1Physiological erythrocytes properties- in vitro studies mimicking inflammatory acute conditions
Inflammation or inflammatory response is a natural process of the organism to fight an aggressive internal or external chemical, physical or mechanical stimuli or infection resulting from virus or bacterium presences. Redness, edema, pain and heat are the four cardinal signals of inflammation well known since the antiquity. In case of tissue injury, release of chemical signals like histamine, prostaglandins and nitric oxide (NO) by endothelial cells occurs. NO liberate to vessel lumen is scavenged by erythrocytes through band 3 protein [1]. The NO diffuse also to adjacent smooth muscle cells inducing relaxation [2]. Vasodilation occurs, increases blood flow, augment vessel wall permeability and leukocytes recruitment with transmigration to cell injury site for phagocytes pathogens and cells debris. Vascular endothelial cells changes its phenotypes to participate in the acute inflammation which involve a fast and a slower responses in close relation with the blood cells [3]. Acute phase proteins like fibrinogen, oxLDL as well as the non-cholinergic molecule acetylcholine (ACh) levels increase in plasma [4–6]. It was showed that the erythrocyte when in presence of ACh, the natural of substrate of the membrane acetylcholinesterase (AChE) release NO which efflux is quantified by amperometric measurement with amiNO-sensor [7, 8]. It was verified that the AChE-ACh enzyme active complex activate the protein kinase C (PKC) which in turn phosphorylate the protein tyrosine kinase (PTK) turning it from inactive to active state. PTK phosphorylate band 3 protein became able to receive NO in its thiol group from S-nitrosohemoglobin for delivery to extracellular medium [9–12]. PKC inhibited by phosphorylation protein tyrosine phosphatase (PTP) and also the phosphodiesterase 3 (PDE3) which consequently do not hydrolyzes the cyclic adenosine triphosphate (cAMP) [9, 10]. The AChE-ACh enzyme active complex joined to Gαi protein which inhibit adenylyl cyclase (AC) became it unable to cAMP formation form ATP [11]. Active AChE enzyme conformations are associate with the increase of NO efflux from erythrocyte, which is further potentiate by ACh [12].
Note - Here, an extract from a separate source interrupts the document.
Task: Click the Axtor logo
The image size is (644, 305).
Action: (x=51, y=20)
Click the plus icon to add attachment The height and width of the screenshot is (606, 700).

The NO efflux measurements from erythrocytes is based in the ACh transduction pathway where AChE-, ACh, Gαi protein, band3 protein, PKC, PTK, PTP, AC and PDE3 are participants. The cAMP levels did not interfere. This is the scientific rational base of the efficient methodology for estimate erythrocyte bioavailability in NO [7–12].
The NO biosensor amiNO-sensor can be utilized in suspensions of endothelial cells from umbilical cord to quantify the NO liberated [13, 14].
Our studies showed that the ability of erythrocyte to scavenger NO is potentiated in presence of soluble fibrinogen with consequently decrease of NO efflux at physiological concentrations [15]. It is necessary to highlight that the erythrocyte membrane CD47 is the target of soluble fibrinogen [16]. CD47 which is a component of Rh group associate with Gαi protein that inhibiting AC decrease the level of cAMP [17]. When hyperfibrinogenemia is mimicked in vitro erythrocyte NO efflux increased in dependence of band3 protein phosphorylation returning to normal levels when in presence of either ACh or timolol (AChE inhibitor) showing dependency of the AChE enzyme conformational states [12, 18–20]. However if the AC completely inhibited by the specific inhibitor MDL, in presence of high fibrinogen levels and either timolol or 4N1K (a binding peptide of CD47) an increase of erythrocyte NO efflux is verified [21]. The levels of NO efflux return to normal with increased cAMP concentration achieved either by PDE3 enzyme dephosphorylated in inactive state (resulting from inhibition of PI3-K by worthamin) or by the AC activation by forskolin [21, 22]. Those results allows us to conclude that in acute or chronic inflammation where soluble fibrinogen concentration are above the normal range, the erythrocyte ability to scavenger maintaining NO or deliver it is dependent of band 3 protein phosphorylation degree, low cAMP levels and AChE enzyme molecule conformations [12].
It was demonstrated that S-nitrosoglutathione (GSNO) molecules that preserve NO inside erythrocytes are released from them in presence of ACh or timolol [23]. Under unstimulated erythrocytes did not occur any GSNO efflux and it is regarded as a potential therapeutical agent, acting as a store or donor of NO [23].
It is very interesting that the activation of AC enzyme by forskolin, which normalize the levels of NO efflux from erythrocytes in hyperfibrinogenemia, is nowadays used for lower body weight in obese human and to alleviate patients with glaucoma [24–26]. Obesity and glaucoma are inflammatory diseases where erythrocytes form patients with these diseases showed increase NO efflux [27, 28]. So, one explanation for the forskolin success in both inflammatory diseases could be the ability of the erythrocytes capture the NO avoiding the oxygen and nitrogen reactive species formation. This is a clue to be explored in patients under forskolin medication.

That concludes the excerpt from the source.